The adaptive arrow of time tells you that you go
from probable states to an improbable state,
from disordered states to an ordered state.
It is the reverse of the thermodynamic arrow of time.
There have been several efforts to mathematize that fact,
most famously by Ronald A. Fisher
in the so called 'Fundamental Theory of Natural Selection'.
Fisher wanted a theory as general as the second law of thermodynamics.
And here it is, captured in mathematical terms:
It says, you move through a space of possible solutions
in such a way that you minimize the variability in the population.
That is like minimizing the uncertainty.
And at a certain point you reach the maximum
and then there is only one solution that you observe
and that is the one we typically would call 'best adapted'.
There is a problem with the theory,
and that is: it is not completely general.
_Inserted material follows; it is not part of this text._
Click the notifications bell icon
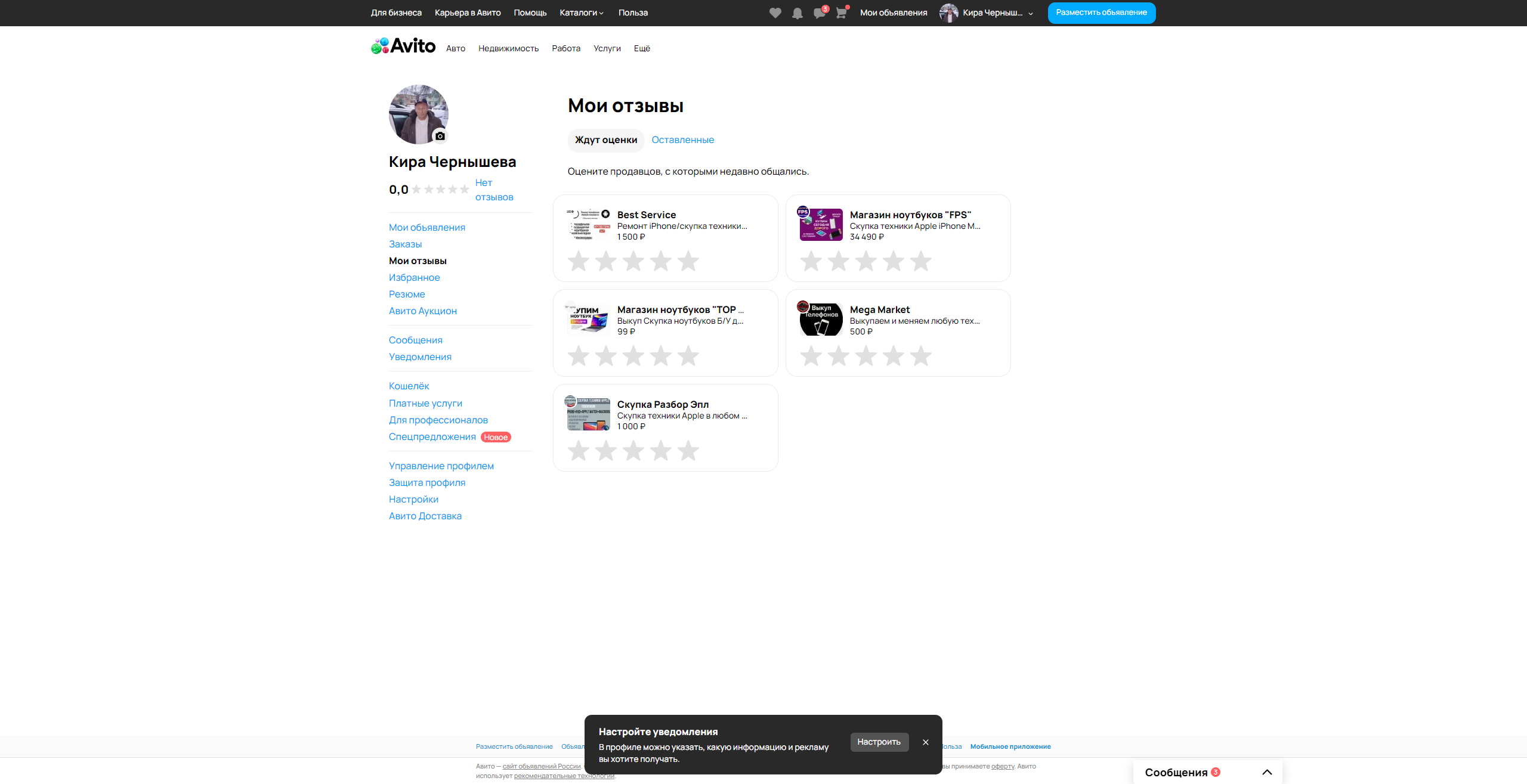This screenshot has width=1527, height=784. pyautogui.click(x=797, y=13)
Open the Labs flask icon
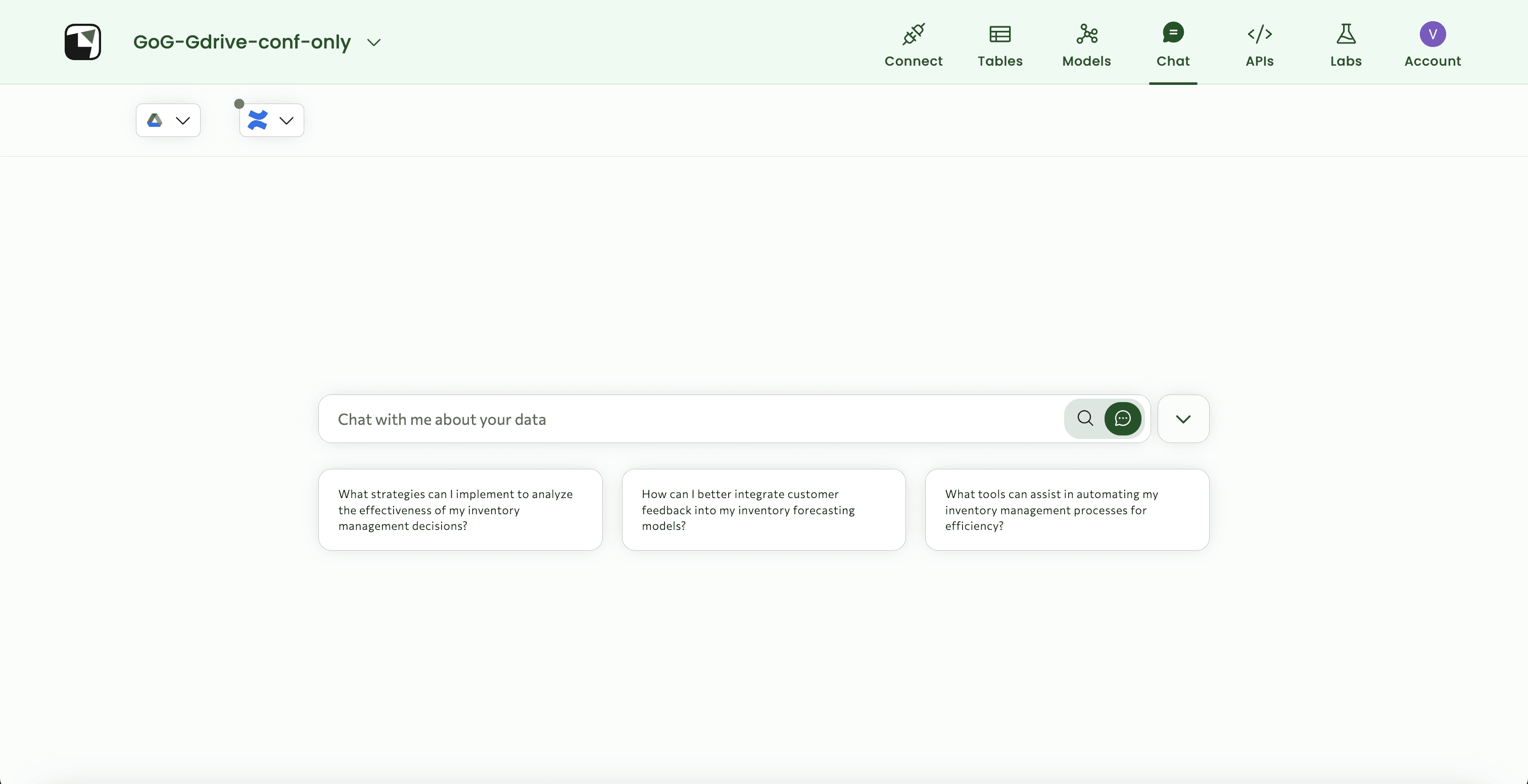The image size is (1528, 784). click(x=1345, y=34)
If you think about situations like this,
the rock, paper, scissors game
and ask: what is the maximally adapted solution?
Well, imagine that Fisher's fundamental theory was right
you would say that only one of those strategies at the end is where you end up
because you have minimized the variability.
So I always play 'rock'.
But, of course, someone can come along and play [paper and beat me?].
So, in this particular instance of frequency dependent selection
Fisher's fundamental theory cannot be right,
because you are not minimizing the variance
you are actually maximizing it.
Over the last decade or so
a number of us have been working on generalizing the adaptive arrow of time, mathematically,
to ask: what is actually being minimized?
And here is a little bit of mathe'magix'
but we can jump stright to the text.
What we now know:
all adaptive processes are minimizing
is, they are minimizing the uncertainty of an agent about the state of the world.
Or, put differently,
each agent maximizes the amount of information it possesses about the world in which it lives .
And when you express the adaptive arrow of time in these terms,
you realize that a whole range of aparently distinct phenomena
- evolution, Bayesian inference, reinforcement learning -
are all examples of the same fundamental dynamic.
In other words: a functionalist perspective allows you to see
that the particular mechanical implementation does not matter so much.
All of them achieve the desired goal of maximizing the information in the agent about the world.